Spätestens im Frühjahr 2014 hatte das Thema Rentenversicherungspflicht die Mehrzahl der Juristen aufgeschreckt, die bei nicht anwaltlichen Arbeitgebern angestellt sind: In drei Urteilen hatte das BSG entschieden, dass sogenannte Syndikusanwälte, also Anwälte, die in Unternehmen oder Verbänden angestellt sind, nicht von der Versicherungspflicht in der gesetzlichen Rentenversicherung gemäß § 6 SGB VI befreit werden können.
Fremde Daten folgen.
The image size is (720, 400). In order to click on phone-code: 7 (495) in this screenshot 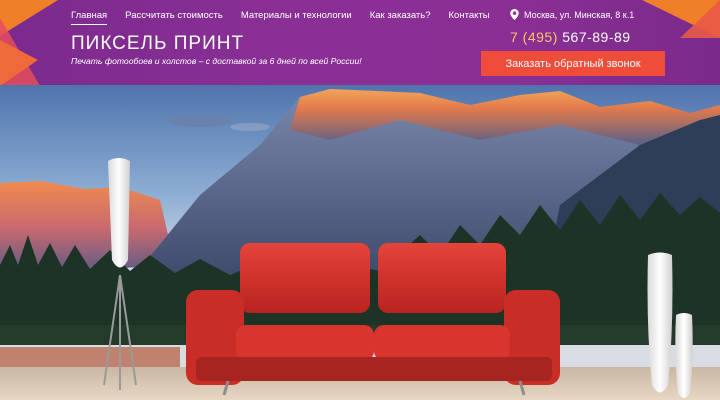, I will do `click(534, 37)`.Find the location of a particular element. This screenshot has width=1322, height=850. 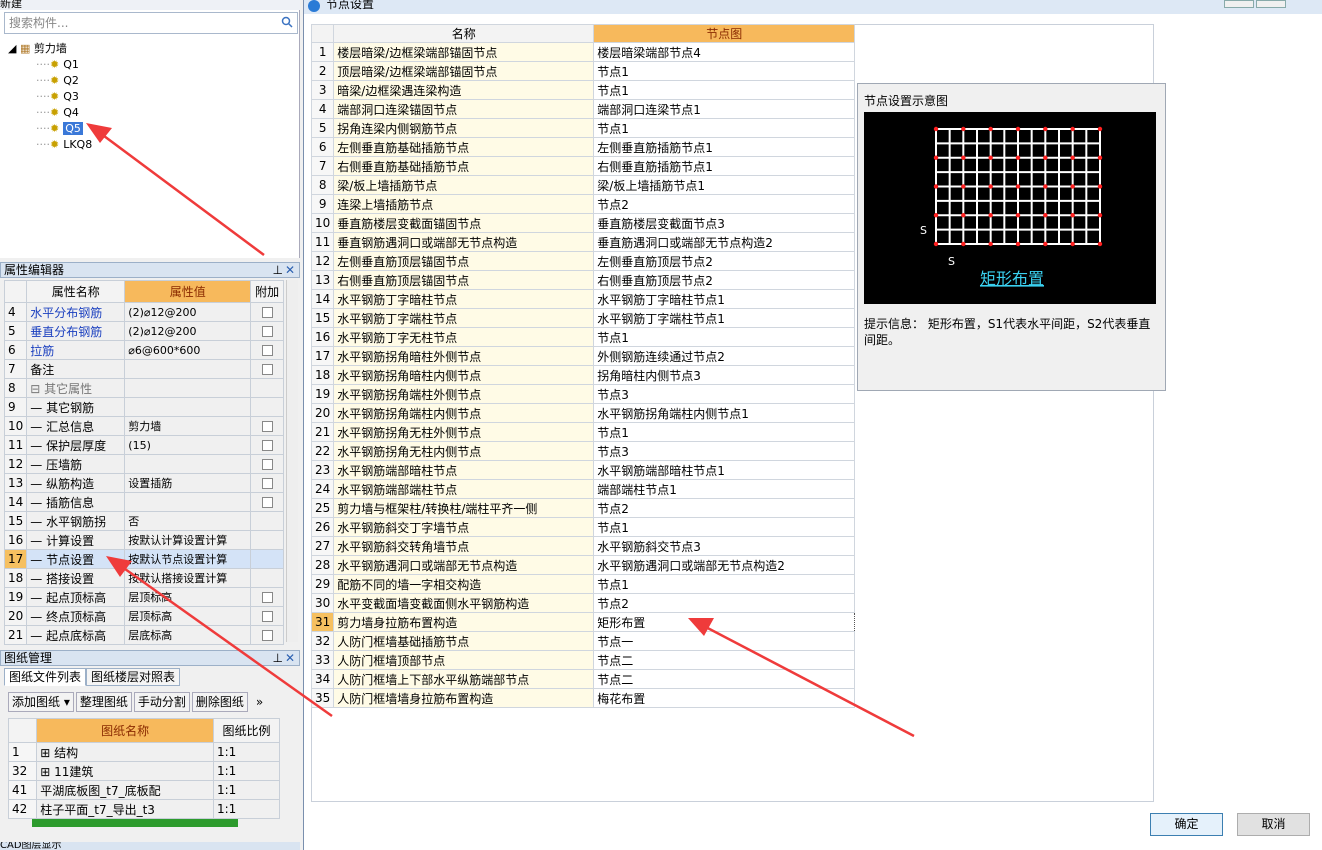

property-row: 15— 水平钢筋拐否 is located at coordinates (144, 521).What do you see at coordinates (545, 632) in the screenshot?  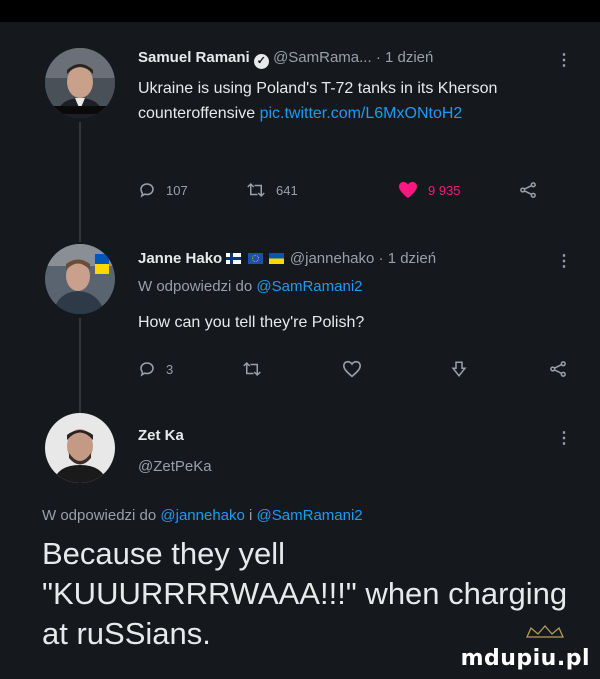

Mit einer drastischen Information zur Umsetzung der BSG-Urteile zum Befreiungsrecht von Syndikusanwälten sorgte die RV im Dezember 2014 für neue Aufregung und läutete für Mehrzahl der Betroffenen ein nahes oder absehbares Ende der Versicherung im Versorgungswerk ein.

Mit der Reform zum Recht des Syndikusrechtsanwalts, die zum 1.1.2016 in Kraft trat wurde die vom BSG vertretene überkommene „Zwei-Berufstheorie“ endgültig aufgegeben. Durch diese Neuregelung können Unternehmensjuristen, deren Arbeitgeber keine Anwaltszulassung hat, die Zulassung als Syndikusrechtsanwalt oder Syndikusrechtsanwältin bei den zuständigen Anwaltskammern beantragen.